Per his pre-dawn custom, Eckerd College athletic director Tom Ryan was playing Wordle the day after Jim Harley — his former coach, boss and de facto second father — passed away.

Intuitively, he sensed the five-letter word he was trying to guess would somehow relate to Harley, the tall Georgia native with the deep South drawl and flat-top haircut who essentially built intercollegiate athletics at Eckerd.
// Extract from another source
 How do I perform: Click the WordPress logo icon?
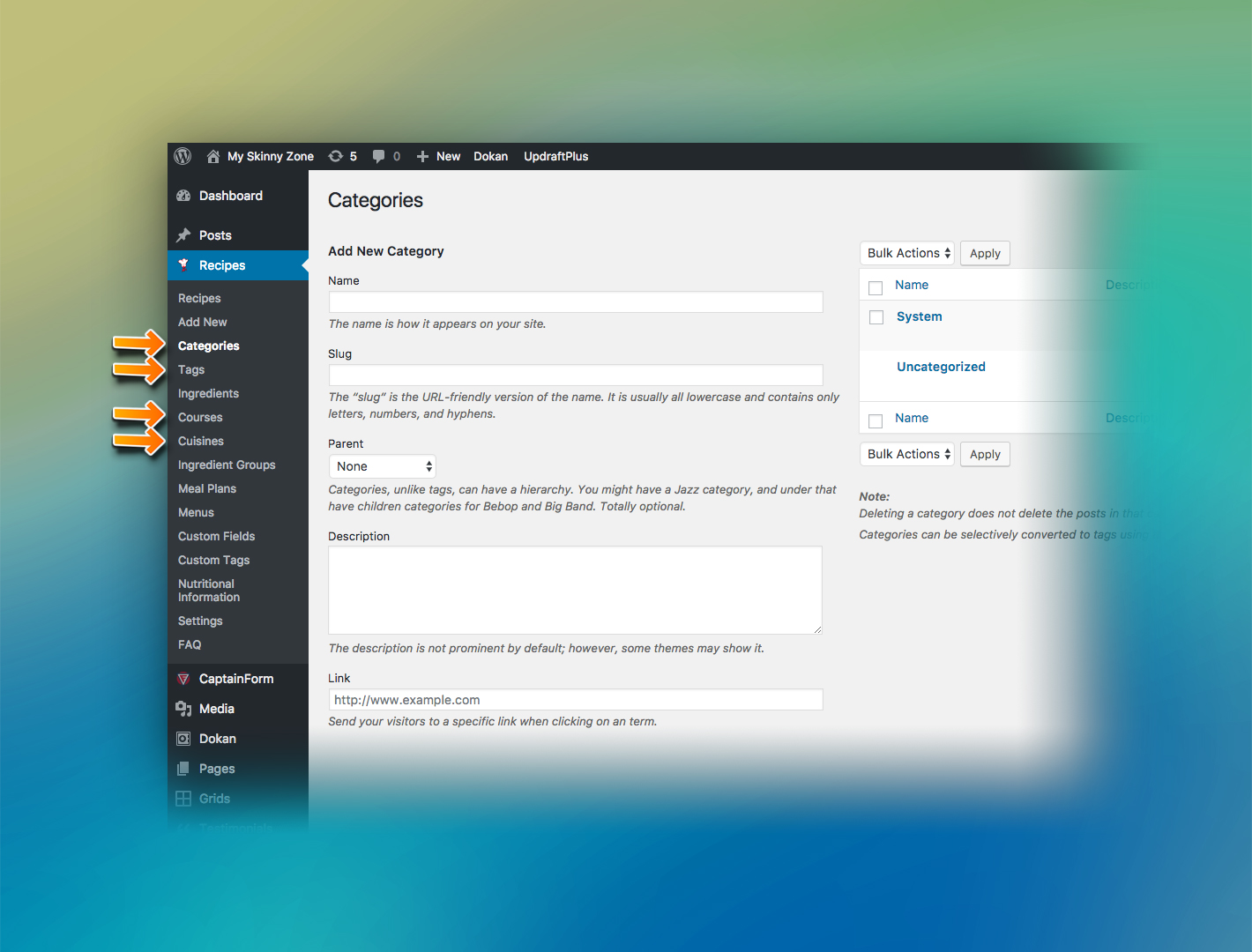(x=183, y=156)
When the second and third letters turned out to be ‘O’ and ‘A,’ Ryan’s heart nearly stopped.

The word was coach.

“He organized that somehow,” Ryan said Saturday. “He was just special.”
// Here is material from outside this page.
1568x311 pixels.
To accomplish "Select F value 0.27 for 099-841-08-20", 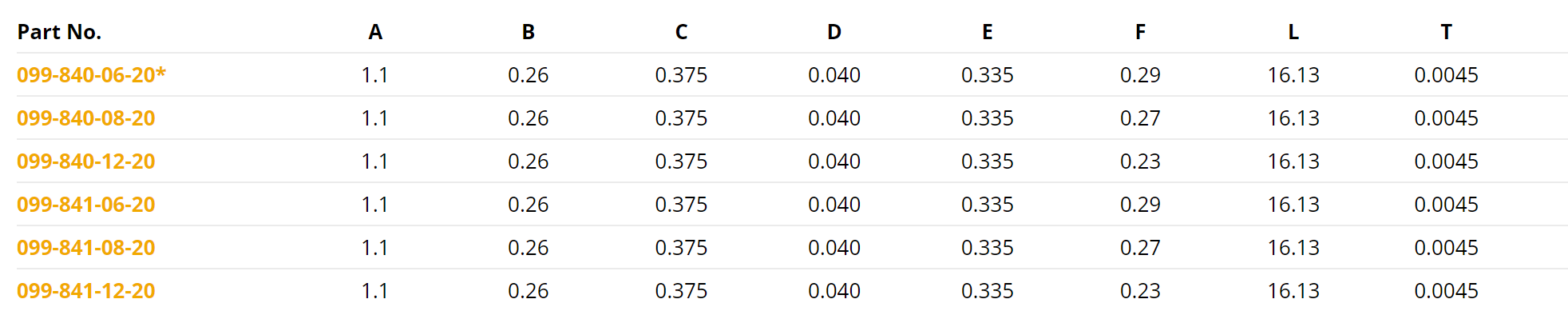I will pyautogui.click(x=1140, y=248).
The Tritons’ athletic director for 39 years (1963-2002) and its men’s basketball coach for 33 (1963-1996), Harley died of natural causes Wednesday in Soperton, Georgia. A married dad of two, grandfather of two and great-grandfather of four, Harley was 90.

When he arrived at Eckerd (then known as Florida Presbyterian) after a brief coaching stint in Miami, the St. Petersburg liberal arts school had no intercollegiate athletic program. Over time, he set the foundation for Tritons athletics, helped establish the Sunshine State Conference (still one of the NCAA’s most prominent Division II conferences), won 421 basketball games and crushed racial barriers.

In 1965, he recruited Harry “Red” Singletary, who became the first Black student-athlete to play at a four-year, predominantly-white college in the South. Singletary was among the school’s first Black graduates in 1968.

“He’s the man. He was the linchpin. He was the guy who started all this,” said Bill Mathews, who played baseball at Eckerd in the late 1970s and ultimately won more than 500 games in 24 seasons as Tritons baseball coach.

“He was the most honest, understanding, compassionate man. One day in my first year of coaching, when I was still an undergrad coaching the (junior varsity) team, he said, ‘Any time you meet somebody, when they walk away from you they should look at that as the highlight of their day because you made them feel that way.’ That’s just the kind of guy he was. Never heard him raise his voice.”

Steeped in Southern affability, and devoid of pretension or profanity, Harley amassed a 421-350 coaching record at Eckerd and led the Tritons to a Sunshine State Conference regular-season title (in 1995) and three NCAA Tournament berths. During his tenure as athletic director, the school earned 21 NCAA Division II postseason appearances, including a baseball national runnerup finish in 1977.

“I never heard him curse,” Mathews said.

“He’d just say it matter-of-factly, ‘Hey, that was wrong, that was a bad decision,’ ” Ryan said. “He never had to raise his voice or yell or anything, he’d just say, ‘Think about that, think about what you just did, and how we can handle it next time.’ Just an educator.”

But Harley always seemed prouder of his players’ classroom achievements. All except two of his four-year players graduated, according to the school. Upon his retirement, he told the St. Petersburg Times that 14 Ph.D.s passed through Eckerd’s athletics program on his watch.

“He was just such a kind person to anybody,” said Ryan, who played for Harley from 1983-1987, and later assisted him for nine years.

“He would sit down in the cafeteria next to a student, and treat them just like they were one of his basketball players. Just a kind person, funny, and he really, really loved seeing young people grow. And he wanted to help in that, in every way.”

Ryan said Eckerd is planning a celebration of Harley’s career and life, likely to be held at a basketball game this upcoming season.